Currently, in fixed income trading there is both a catalyst and an opportunity. In a major paradigm shift, we are moving from an era of low interest rates (in most developed markets) and relative stability to one of rising interest rates, soaring inflation, and elevated volatility.
Regulators have fixed income markets in their sights and are questioning market conventions that have persisted for decades, demanding levels of transparency and oversight that may require significant changes to firms’ day-to-day operations.
Accelerated by the pandemic, fixed income trading is transforming. Electronification, new market participants, and better access to data and analytics have shaped the market such that technology is becoming the kingmaker for dealers and investors.
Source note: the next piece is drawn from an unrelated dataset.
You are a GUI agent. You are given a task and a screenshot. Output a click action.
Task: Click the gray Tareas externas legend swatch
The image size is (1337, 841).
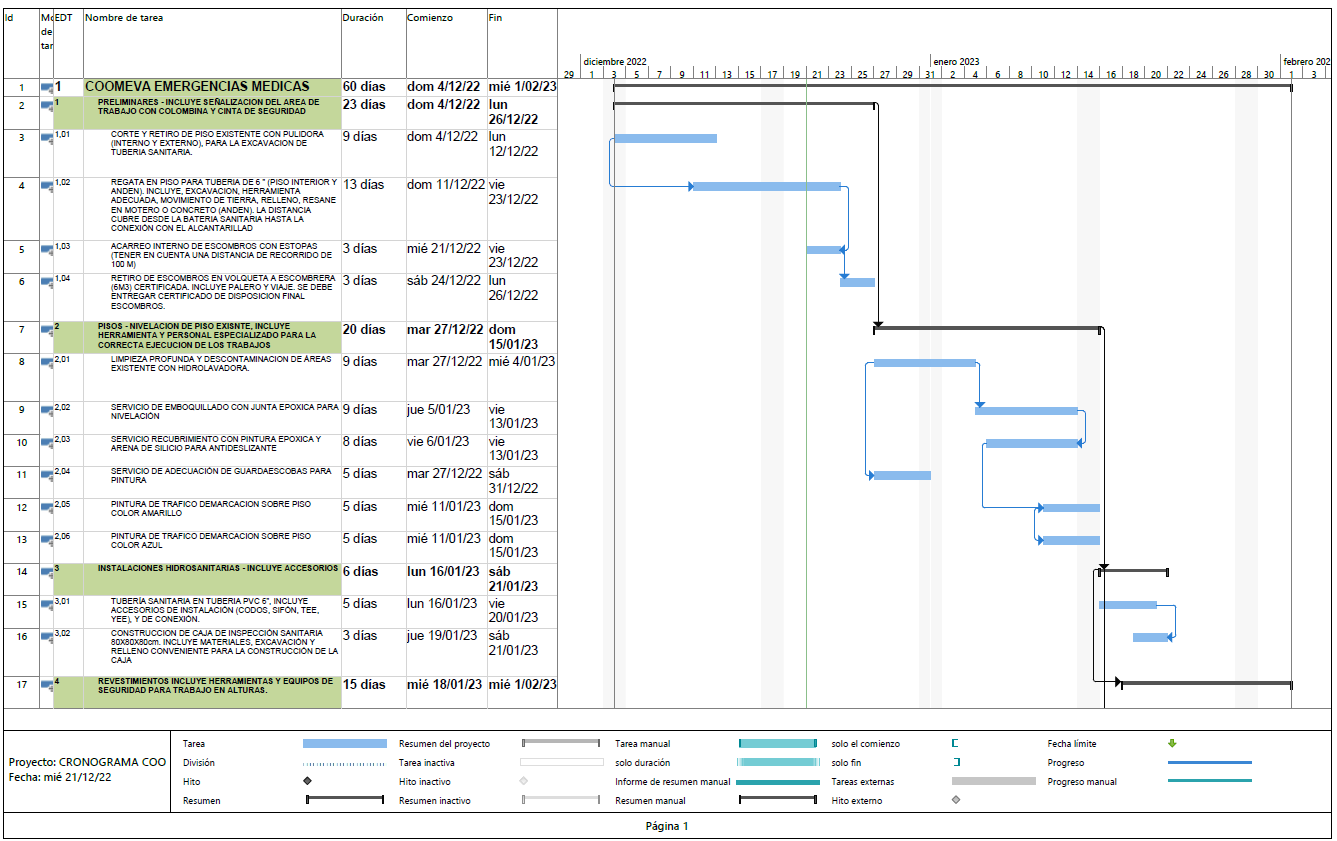coord(993,781)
Significant opportunities exist to improve productivity and efficiency while scaling businesses and generating alpha.
Decision makers on fixed income desks and C-suite executives responsible for technology budgets have to make important choices that will mean the difference between capitalizing on change or being left behind in the arms race. For those that are up to speed on market developments and technology options and have decided to act, the key question is, how to execute? Should they build a solution themselves or buy one, and if the latter, which criteria matter most?
Sources of Innovation
Aside from a select number of entities that would be better described as tech companies disguised as financial services firms, the core competence of nearly all banks and asset managers is not building software. While they can access big budgets and talented teams, building sophisticated technology is time- and resource-intensive and can easily distract from what those businesses do best – generating returns for their clients.
Software as a Service (SaaS) companies that offer flexible and secure, cloud-based platforms using a subscription model provide accelerated delivery and cost efficiencies. By employing agile software development their products evolve quickly, remaining current and responsive. At TS Imagine, we have invested millions of man-days developing solutions that are fit-for-purpose and available for deployment within weeks. The SaaS approach avoids expensive overhead and long lead times associated with on-premise solutions and in-house builds, while platform efficiencies mean solutions are future-proof, keeping pace with changes in the market. This gives financial service businesses the flexibility to pursue opportunities and manage challenges that are core to what they do.
There is a path to digital transformation that can offer an immediate impact. The innovation and investment has already happened and the window in which to benefit from that investment is open. We are in the middle of a once-in-a-generation transition and firms need to be ready to jump in.
When deciding how to prepare for this challenging chapter in financial markets, fixed income desks need to think carefully about what they need and how best to acquire it. Right now, the right technology partner can offer fixed income trading desks the opportunity to improve liquidity and access more venues, trading protocols, analytics, automation, productivity, intelligence, and alpha, while rejecting inertia. For anyone’s money, that’s a good trade.